The second phase III study enrolled 750 patients, including both dialysis-dependent chronic kidney disease (CKD) patients and non-dialysis dependent CKD patients, who received either one 510mg dose of ferumoxytol or intravenous placebo at day zero and received the other treatment at day seven. The primary safety analysis was the descriptive comparison of adverse events experienced during ferumoxytol and placebo administration. Treatment related adverse events occurred in 37 patients after ferumoxytol treatment and in 30 patients after placebo treatment. Treatment related serious adverse events, as determined by the investigator, occurred in one patient after ferumoxytol treatment and in one patient after placebo treatment.

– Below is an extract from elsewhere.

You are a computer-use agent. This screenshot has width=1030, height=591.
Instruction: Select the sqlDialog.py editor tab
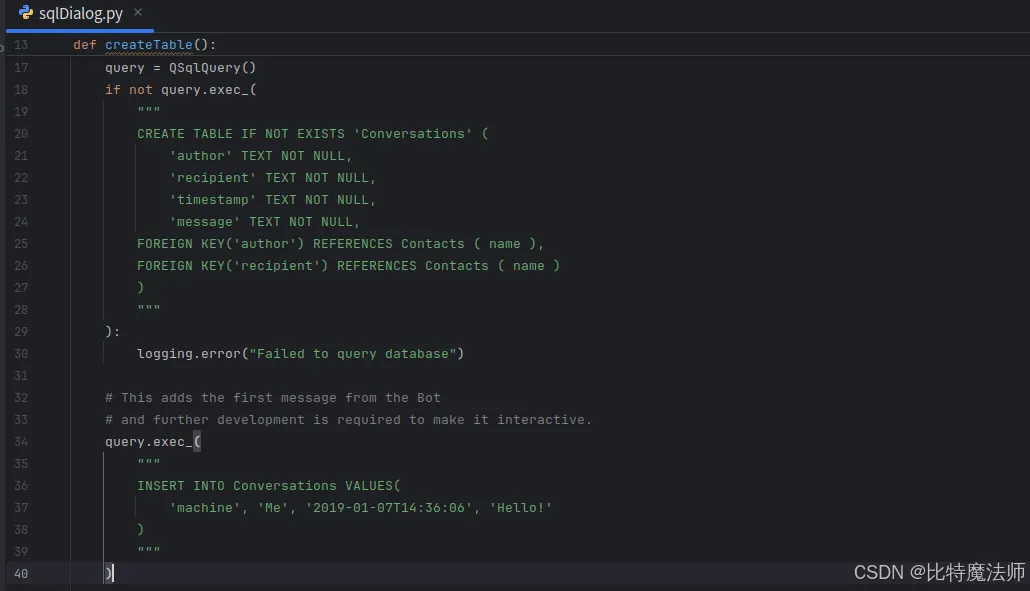[80, 13]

“The data from these studies are very promising because they demonstrate a statistically significant improvement in hemoglobin levels for non-dialysis dependent CKD patients undergoing ferumoxytol therapy as compared to oral iron therapy. In my opinion, the results from these two new studies, in conjunction with previous clinical trials, support an attractive profile for ferumoxytol,” stated Allen Nissenson, director of the Dialysis Program at David Geffen School of Medicine.
Advanced Magnetics said it remained on track to file a new drug application for ferumoxytol in the fourth calendar quarter of 2007.